To estimate the prevalence and consequences of receiving prescription opioids from both the Department of Veterans Affairs (VA) and Medicare Part D.

Methods

Among US veterans enrolled in both VA and Part D filling 1 or more opioid prescriptions in 2012 (n = 539 473), we calculated 3 opioid safety measures using morphine milligram equivalents (MME): (1) proportion receiving greater than 100 MME for 1 or more days, (2) mean days receiving greater than 100 MME, and (3) proportion receiving greater than 120 MME for 90 consecutive days. We compared these measures by opioid source.

Results

Overall, 135 643 (25.1%) veterans received opioids from VA only, 332 630 (61.7%) from Part D only, and 71 200 (13.2%) from both.
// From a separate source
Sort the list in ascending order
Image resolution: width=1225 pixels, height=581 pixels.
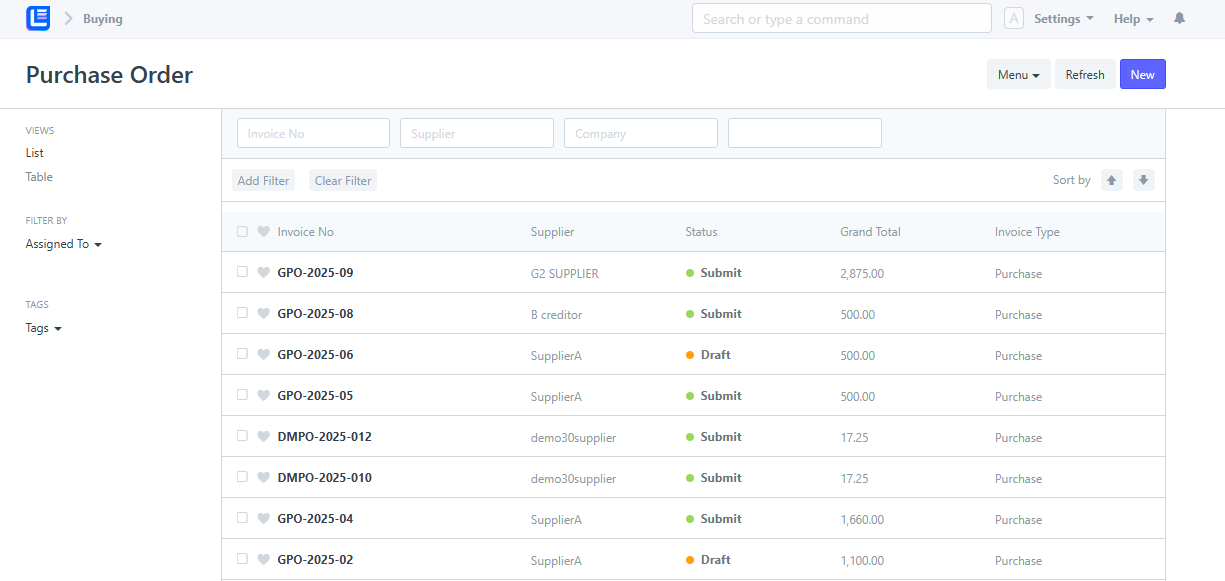pyautogui.click(x=1112, y=180)
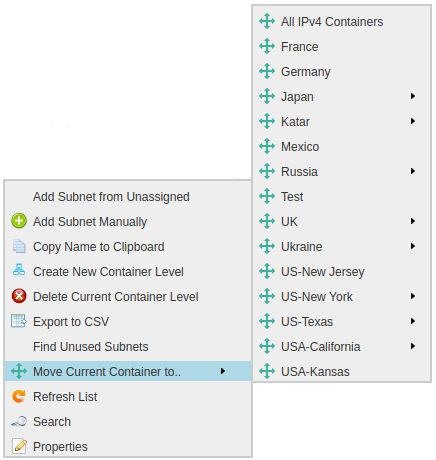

The dual-use group was more likely than the VA-only group to receive greater than 100 MME for 1 or more days (34.3% vs 10.9%; adjusted risk ratio [ARR] = 3.0; 95% confidence interval [CI] = 2.9, 3.1), have more days with greater than 100 MME (42.5 vs 16.9 days; adjusted difference = 16.4 days; 95% CI = 15.7, 17.2), and to receive greater than 120 MME for 90 consecutive days (7.8% vs 3.1%; ARR = 2.2; 95% CI = 2.1, 2.3).

Conclusions

Among veterans dually enrolled in VA and Medicare Part D, dual use of opioids was associated with more than 2 to 3 times the risk of high-dose opioid exposure.